When working in the emergency department, the number one goal is usually to prolong life. Success is usually achieved by avoiding a patient’s death, but sometimes it’s not possible. Depending on what the patient is there for you may have to consider if you’re just prolonging the dying process, as opposed to the living. This is why palliative care principles have begun to arise in emergency medicine as of late. These care principles put the patient at the centre of care, taking into consideration their feelings, concerns and decisions so they can have a better experience and a stronger relationship with their physician.
To put it simply, palliative care is defined as an approach that improves the quality of life of patients and their families who are facing problems associated with a life-threatening illness. Palliative care brings many benefits to patients in the emergency department. Since the emergency department typically acts as a “front door” for many conditions and injuries, it can similarly be a front door for palliative care as well. Introducing palliative care in the ED as opposed to later on when they’ve become an inpatient can improve satisfaction for patients and their families, improve system management, and can lessen the time spent in the intensive care unit, among other things. In fact, the length of stay for many ED patients has decreased by an average of 4 days.

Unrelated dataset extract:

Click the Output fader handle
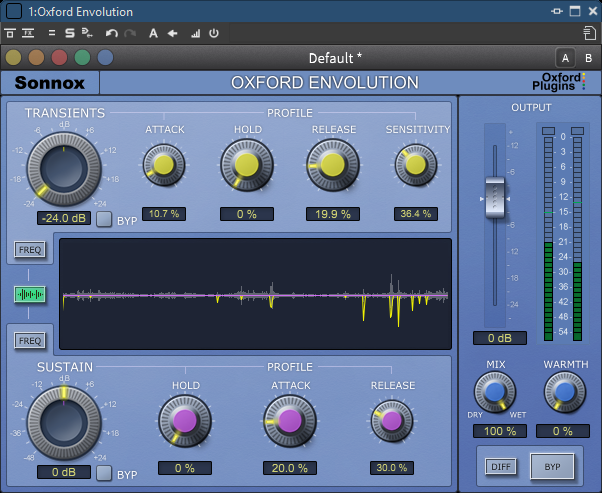 [497, 198]
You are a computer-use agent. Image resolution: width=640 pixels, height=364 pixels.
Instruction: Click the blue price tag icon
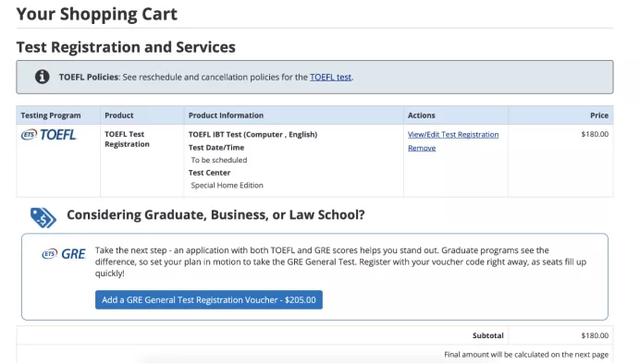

Palliative care doesn’t need to benefit only the patients though. It can benefit emergency medical providers as well. Burnout is a serious problem in emergency medicine due to a large amount of emotional exhaustion and an overwhelming number of patients seeking medical attention. Palliative care can help EM providers avoid burnout by providing them with true empathetic engagement with their patients which in turn provides them with a greater sense of satisfaction from helping their patients. Burnout in emergency medicine is sometimes blamed on the fact that many hospitals have moved on from the bedside care aspect of the industry and instead focusing on efficiency, so they can treat as many patients as possible while still providing quality care. Many enter the medical field to help people and by moving towards palliative emergency medicine, physicians are more likely to move towards that.
Having palliative care conversations with patients as soon as they enter the emergency department can be crucial to providing them with a comfortable experience during their time of need. There are many ways this can be handled, from the simpler task of having emergency department doctors provide the care to hiring a team that is there specifically to have these conversations with patients. However it may be done, it’s important that palliative care finds its way into the emergency department.